Global analytics company Kantar Worldpanel has released its latest global smartphone market share report for the 3-month period ending in March 2014. The data shows what's the distribution of Android, Windows Phone, iOS and BlackBerry in terms of overall market penetration in Germany, UK, France, Italy and Spain (EU5) as well as in the US, China, Australia and Japan.
Starting with EU5, Windows Phone managed to gain 1.6 percent points year-over-year. Italy, which traditionally is a strong WP market, saw the largest growth by Microsoft's mobile OS with 13.9% (3.0 percent points more than the same period in 2013).
Windows Phone marks the least progress in Germany - 0.5 percent points up from March 2013. Android is doing quite well there though jumping from 73.6% to 77.0% share. Italy too is seeing a rise of Android with a 70.7% market share up from 62.5% last year.
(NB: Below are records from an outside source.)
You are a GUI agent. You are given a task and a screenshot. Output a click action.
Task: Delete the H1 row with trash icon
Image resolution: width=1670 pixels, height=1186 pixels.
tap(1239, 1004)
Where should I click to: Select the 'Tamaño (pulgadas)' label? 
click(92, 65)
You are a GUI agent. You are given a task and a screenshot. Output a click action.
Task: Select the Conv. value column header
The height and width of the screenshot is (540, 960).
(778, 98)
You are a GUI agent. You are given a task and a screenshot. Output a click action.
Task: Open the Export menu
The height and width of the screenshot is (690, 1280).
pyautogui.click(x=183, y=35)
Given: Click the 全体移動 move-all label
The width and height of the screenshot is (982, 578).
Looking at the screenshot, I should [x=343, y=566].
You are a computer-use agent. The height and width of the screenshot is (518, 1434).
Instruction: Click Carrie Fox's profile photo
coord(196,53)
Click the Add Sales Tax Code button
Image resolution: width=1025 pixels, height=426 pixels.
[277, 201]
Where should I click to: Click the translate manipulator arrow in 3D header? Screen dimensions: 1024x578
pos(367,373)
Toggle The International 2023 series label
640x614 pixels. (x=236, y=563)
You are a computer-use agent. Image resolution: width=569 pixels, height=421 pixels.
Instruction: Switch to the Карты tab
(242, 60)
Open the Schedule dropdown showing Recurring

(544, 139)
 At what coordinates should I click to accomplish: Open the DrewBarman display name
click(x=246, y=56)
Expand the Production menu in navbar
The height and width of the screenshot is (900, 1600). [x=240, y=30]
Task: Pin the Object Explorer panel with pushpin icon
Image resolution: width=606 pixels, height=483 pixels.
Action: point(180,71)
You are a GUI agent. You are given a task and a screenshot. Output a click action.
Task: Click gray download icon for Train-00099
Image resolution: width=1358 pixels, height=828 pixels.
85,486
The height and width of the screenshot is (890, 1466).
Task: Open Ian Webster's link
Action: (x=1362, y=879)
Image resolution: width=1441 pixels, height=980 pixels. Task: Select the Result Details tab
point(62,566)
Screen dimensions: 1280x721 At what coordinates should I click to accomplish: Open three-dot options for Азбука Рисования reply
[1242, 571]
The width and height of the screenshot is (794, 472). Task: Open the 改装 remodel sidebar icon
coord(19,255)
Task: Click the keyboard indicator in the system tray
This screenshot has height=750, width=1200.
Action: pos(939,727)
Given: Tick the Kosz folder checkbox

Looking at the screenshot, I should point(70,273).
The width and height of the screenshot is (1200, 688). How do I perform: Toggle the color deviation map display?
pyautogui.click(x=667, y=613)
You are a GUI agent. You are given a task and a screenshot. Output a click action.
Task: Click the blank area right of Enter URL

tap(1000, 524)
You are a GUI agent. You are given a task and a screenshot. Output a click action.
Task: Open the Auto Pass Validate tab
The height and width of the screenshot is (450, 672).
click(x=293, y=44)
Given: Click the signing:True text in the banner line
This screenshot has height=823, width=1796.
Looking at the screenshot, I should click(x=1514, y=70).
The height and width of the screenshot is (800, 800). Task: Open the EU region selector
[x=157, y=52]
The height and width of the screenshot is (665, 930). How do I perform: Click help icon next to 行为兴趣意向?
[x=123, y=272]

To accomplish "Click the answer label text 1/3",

Spain is another interesting market, where Android marks a decrease of 5.1 percent points from 93.7% in March 2013 down to 88.6% now . It's still a hard-to-believe dominance, when you consider that BlackBerry has 0% market share, Windows Phone scores 3.0%. Apple's iOS is trending in Spain with a of 4.5 percent points jump year-over-year. iOS now stands at 7.6% market share in the country.
When you add up the top 5 European markets, iOS makes a tiny progress of 0.1 percent points to 19.2%, while Android marks a jump of 1.5 percent points at the expense of BlackBerry. BlackBerry smartphones take just 1.1% of the EU5 market share with a grim forecast to continue dropping.
Dominic Sunnebo, a director at Kantar says that with the Lumia 520, Nokia managed to aggressively penetrate the low-end market, as it managed to capture first-time smartphone buyers and those switching from a Symbian device. "Now, were starting to see some really compelling competition at this end of the market from the likes of Motorola (with Moto G) and Samsung (heavily discounted S3 & mini models) eating into prime Nokia territory," he added.
By all accounts then, affordable Android smartphones and the recently announced OnePlus One that's not really a mid-range smartphone are stealing Windows Phone's thunder.
In the US, Windows Phone has captured 5.3% of the market share on the 3-month period ending in March 2014 - a decrease of 0.3 percent points from the same period last year. Interestingly enough, iOS is also losing ground there with a noticeable decrease of 7.8 percent points. iOS now stands at 35.9% there, Windows Phone and BlackBerry take 5.3% and 0.7%, respectively.
The story is quite similar in China, where Android marks a jump with 8.1 percent points and now captures 80% of the smartphone market share. iOS is losing ground at a similar pace to the US market.